# [SOURCE TEXT]
* start *

Add linl33 v2 #678

linl33 · 2024-01-31T09:49:08Z

Check List:

You have run ./mvnw verify and the project builds successfully
Tests pass (./test.sh <username> shows no differences between expected and actual outputs)
All formatting changes by the build are committed
Your launch script is named calculate_average_<username>.sh (make sure to match casing of your GH user name) and is executable
Output matches that of calculate_average_baseline.sh
For new entries, or after substantial changes: When implementing custom hash structures, please point to where you deal with hash collisions (line number)

Execution time: 3.5s, ~100ms improvement compared to previous version
Execution time of reference implementation:

gunnarmorling

It's faster for the standard key set, but takes unduly lon for 10K keys (see create_measurements_3.sh). Could you take a look, would be sad to see it with DNF on the 10K leaderboard (I am evaluating the top 25 entries against that key seet).

gunnarmorling · 2024-01-31T17:27:14Z

.github/workflows/maven.yml

+          if [ -f ${{ format('src/main/java-22/dev/morling/onebrc/CalculateAverage_{0}.java', github.event.pull_request.user.login || '') }} ]; then
+            sdk install java 22.ea.32-open || true
+            sdk use java 22.ea.32-open
+          fi


This should not be needed, the evaluate.sh script takes care of installing all required JDKs.

test_ci.sh installs the JDKs but it runs after maven so without that line, my class under java-22/ wouldn't be compiled.

Here's the original run without the change
https://github.com/gunnarmorling/1brc/actions/runs/7724135717/job/21055662835

linl33 · 2024-02-01T02:30:25Z

The 10k dataset takes ~40s on my laptop (6 cores, no HT) now. Still not fast but I don't think there's anything quick I can do to fix it now.

tivrfoa · 2024-02-01T02:46:00Z

It's faster for the standard key set, but takes unduly lon for 10K keys (see create_measurements_3.sh). Could you take a look, would be sad to see it with DNF on the 10K leaderboard (I am evaluating the top 25 entries against that key seet).

Hi @gunnarmorling !

* end *

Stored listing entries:
* start *

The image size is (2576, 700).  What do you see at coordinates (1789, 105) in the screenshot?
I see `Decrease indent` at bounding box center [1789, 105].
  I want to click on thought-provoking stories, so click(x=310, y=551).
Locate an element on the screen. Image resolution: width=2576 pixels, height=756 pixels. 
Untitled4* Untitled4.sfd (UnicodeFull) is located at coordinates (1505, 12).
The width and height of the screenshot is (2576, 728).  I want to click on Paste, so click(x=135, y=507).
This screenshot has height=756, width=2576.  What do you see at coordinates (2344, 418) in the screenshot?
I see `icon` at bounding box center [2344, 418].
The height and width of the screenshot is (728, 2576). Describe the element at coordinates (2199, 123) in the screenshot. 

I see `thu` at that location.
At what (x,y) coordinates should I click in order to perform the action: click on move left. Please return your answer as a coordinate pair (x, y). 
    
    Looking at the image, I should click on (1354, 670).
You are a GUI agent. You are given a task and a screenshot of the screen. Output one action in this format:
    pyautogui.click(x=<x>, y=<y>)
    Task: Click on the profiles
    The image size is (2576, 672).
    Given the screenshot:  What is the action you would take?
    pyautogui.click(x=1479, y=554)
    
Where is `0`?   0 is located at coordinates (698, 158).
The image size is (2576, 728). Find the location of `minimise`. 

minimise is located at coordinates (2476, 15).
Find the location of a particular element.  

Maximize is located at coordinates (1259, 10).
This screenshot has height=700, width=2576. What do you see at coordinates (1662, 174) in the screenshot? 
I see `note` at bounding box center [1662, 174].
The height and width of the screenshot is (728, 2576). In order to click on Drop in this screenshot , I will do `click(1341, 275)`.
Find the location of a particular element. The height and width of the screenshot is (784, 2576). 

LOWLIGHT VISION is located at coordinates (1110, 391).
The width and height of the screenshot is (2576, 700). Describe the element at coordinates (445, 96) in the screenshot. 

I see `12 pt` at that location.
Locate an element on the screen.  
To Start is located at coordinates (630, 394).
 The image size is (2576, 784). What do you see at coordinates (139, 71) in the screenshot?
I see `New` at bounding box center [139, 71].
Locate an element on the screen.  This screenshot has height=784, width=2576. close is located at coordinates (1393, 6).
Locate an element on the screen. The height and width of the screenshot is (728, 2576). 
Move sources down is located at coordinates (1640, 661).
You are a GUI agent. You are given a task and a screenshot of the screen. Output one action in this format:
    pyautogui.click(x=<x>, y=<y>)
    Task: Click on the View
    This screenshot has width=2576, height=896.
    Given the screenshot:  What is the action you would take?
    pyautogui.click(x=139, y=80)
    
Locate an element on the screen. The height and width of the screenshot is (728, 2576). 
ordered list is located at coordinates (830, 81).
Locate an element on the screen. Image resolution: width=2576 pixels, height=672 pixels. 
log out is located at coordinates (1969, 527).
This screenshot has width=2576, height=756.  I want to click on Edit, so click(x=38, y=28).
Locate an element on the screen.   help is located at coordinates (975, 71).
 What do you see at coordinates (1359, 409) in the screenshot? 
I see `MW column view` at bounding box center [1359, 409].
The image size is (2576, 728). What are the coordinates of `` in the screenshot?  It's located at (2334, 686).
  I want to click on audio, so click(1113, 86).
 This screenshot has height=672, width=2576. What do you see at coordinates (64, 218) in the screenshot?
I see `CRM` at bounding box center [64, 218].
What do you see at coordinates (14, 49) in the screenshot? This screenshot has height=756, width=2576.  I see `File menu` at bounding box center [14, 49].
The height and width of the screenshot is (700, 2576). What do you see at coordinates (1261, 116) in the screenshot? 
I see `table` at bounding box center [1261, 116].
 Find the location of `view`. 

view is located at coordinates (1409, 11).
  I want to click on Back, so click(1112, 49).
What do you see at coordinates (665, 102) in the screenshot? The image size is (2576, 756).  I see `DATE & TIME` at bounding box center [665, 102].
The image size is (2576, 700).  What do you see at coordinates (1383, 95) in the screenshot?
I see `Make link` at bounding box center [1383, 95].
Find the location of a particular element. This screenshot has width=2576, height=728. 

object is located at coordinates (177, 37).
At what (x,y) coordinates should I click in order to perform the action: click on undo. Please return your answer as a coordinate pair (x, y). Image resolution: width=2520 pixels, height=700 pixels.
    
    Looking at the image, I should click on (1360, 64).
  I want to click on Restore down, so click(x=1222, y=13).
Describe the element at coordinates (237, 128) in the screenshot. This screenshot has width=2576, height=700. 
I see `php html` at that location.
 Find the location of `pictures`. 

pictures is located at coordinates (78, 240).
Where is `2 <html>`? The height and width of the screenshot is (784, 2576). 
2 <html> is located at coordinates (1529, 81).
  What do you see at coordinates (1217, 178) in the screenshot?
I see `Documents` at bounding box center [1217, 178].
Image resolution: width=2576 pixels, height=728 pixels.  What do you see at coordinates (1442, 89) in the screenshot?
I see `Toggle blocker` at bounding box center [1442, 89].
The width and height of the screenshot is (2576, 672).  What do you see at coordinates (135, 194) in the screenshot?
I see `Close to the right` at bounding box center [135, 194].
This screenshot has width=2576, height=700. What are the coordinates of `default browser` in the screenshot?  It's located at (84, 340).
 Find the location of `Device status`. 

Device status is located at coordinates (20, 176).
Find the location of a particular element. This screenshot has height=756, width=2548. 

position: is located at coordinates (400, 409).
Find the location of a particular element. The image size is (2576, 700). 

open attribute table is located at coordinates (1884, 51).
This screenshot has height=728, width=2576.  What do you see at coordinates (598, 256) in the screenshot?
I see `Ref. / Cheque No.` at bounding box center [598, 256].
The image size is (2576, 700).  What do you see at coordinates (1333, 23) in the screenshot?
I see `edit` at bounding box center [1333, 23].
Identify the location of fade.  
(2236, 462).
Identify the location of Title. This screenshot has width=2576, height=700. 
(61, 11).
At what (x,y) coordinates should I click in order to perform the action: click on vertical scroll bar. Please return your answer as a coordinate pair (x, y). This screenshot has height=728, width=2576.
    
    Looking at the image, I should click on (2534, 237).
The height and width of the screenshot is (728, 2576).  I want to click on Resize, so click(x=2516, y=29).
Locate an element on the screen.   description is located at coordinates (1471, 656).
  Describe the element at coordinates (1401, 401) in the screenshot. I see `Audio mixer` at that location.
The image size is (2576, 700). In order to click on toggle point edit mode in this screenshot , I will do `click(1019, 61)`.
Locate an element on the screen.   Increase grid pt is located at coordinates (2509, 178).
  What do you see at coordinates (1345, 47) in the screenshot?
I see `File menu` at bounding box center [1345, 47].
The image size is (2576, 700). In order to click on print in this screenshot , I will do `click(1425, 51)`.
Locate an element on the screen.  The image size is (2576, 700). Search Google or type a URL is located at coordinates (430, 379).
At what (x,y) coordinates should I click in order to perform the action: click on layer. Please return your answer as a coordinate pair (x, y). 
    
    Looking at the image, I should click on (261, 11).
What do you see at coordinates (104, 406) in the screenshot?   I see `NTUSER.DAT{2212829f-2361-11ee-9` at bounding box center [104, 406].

* end *

# [WRITTEN INSTRUCTION 1]
Can you pull out the listing lines unchanged, starting at the line that has "has width=2576, height=728." and stopping after the line that has "object is located at coordinates (177, 37)."?
# [WRITTEN INSTRUCTION 2]
Can you write what comes next in the pull request discussion about the linl33 v2 entry, picking up after its last line?

# [EXPECTED ANSWER 1]
Find the location of a particular element. This screenshot has width=2576, height=728. 

object is located at coordinates (177, 37).

# [EXPECTED ANSWER 2]
One suggestion for when you run the 10k:

make 5000 cities with < 50 bytes
make 5000 cities with >= 50 bytes
have at least one city with 100 bytes

Because the 10k is what this challenge is really asking.
But many solutions took advantage of the small dataset, and most cities are less than 16 bytes ...

The top 10 for the 10k might be really different. =)

gunnarmorling · 2024-02-01T10:24:44Z

One suggestion for when you run the 10k

It's pretty much doing that (see create_measurements_3.sh which creates that file).

Because the 10k is what this challenge is really asking.
But many solutions took advantage of the small dataset, and most cities are less than 16 bytes ...

Yes, agreed. I had not anticipated this, and in hindsight I should have not exposed the specific key set. But by the time folks started to optimize for the 413 key set and I realized it, I felt it was too late for changing the evaluation key set, as it would have created lots of frustration. In the end, people did what they were asked to do, so that's totally fair :)

The top 10 for the 10k might be really different. =)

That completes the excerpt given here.